И так же твоей чести ради ты дашь мне наконец тоже служанок, прях, прачек и вышивальщиц… И они все составят целое племя. А ты будешь их властелином… Мы поедем на великую летнюю ярмарку в Хазареджате, ты – на самом высоком верблюде… Но тут Мокки воскликнул:
– Я хочу ехать только на Джехоле.
– Его шерсть выкрасят хной, – продолжала Зирех. – Он будет великолепен… А мне, мне ты дашь ружье… И я рядом с тобой поведу караван…
Тут серый мул фыркнул. Мокки успокоил его, и дружеская ласка его была неподдельной. Ведь мул – скотина бедняков…
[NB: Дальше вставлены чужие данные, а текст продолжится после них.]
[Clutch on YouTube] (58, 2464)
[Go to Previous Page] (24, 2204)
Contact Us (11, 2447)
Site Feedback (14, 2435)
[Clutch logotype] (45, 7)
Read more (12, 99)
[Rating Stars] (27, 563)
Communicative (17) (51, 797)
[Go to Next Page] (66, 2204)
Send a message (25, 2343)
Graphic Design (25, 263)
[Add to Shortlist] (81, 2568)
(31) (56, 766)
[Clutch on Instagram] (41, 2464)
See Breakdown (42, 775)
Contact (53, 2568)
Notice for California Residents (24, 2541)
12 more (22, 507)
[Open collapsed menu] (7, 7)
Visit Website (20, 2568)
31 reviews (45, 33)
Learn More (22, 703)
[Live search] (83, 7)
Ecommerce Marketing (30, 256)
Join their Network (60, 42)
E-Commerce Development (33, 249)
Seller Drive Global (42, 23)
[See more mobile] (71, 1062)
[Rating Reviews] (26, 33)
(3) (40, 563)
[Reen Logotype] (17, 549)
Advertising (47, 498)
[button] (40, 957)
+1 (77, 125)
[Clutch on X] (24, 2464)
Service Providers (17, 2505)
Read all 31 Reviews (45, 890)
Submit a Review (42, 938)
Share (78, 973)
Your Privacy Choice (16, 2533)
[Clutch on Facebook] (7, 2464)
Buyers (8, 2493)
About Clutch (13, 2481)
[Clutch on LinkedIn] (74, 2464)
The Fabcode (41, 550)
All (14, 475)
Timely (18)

Глаза Зирех под полуприкрытыми веками лишились мечтательной вуали. На Мокки был устремлен острый взор.
–
В голове у Мокки сталкивались, менялись местами, заслоняли друг друга образы, мысли, желания, сомнения и ответы на вопросы. Ему виделись мертвый Уроз и пачки ассигнаций в его поясе. Взять их? Отвратительное преступление… Оставить? Для кого? Кому? Ветру, снегу, чтобы они сгнили и истлели? Чтобы птицы разнесли? Чтобы поживились мародеры? Или же… передать деньги единственному человеку, имеющему на них право?.. Турсуну… Турсуну… отцу покойного… покойника, убитого… убитого им, Мокки. Нанести такой удар Турсуну, великому Турсуну, его господину, его кормильцу… А эта женщина, которая стоит перед ним, такая маленькая, такая слабая, беднее самых бедных, с того самого первого крика, как она появилась на свет, женщина, которой во всем было отказано, всю ее жизнь… женщина, чьи самые смелые желания он мог сейчас удовлетворить.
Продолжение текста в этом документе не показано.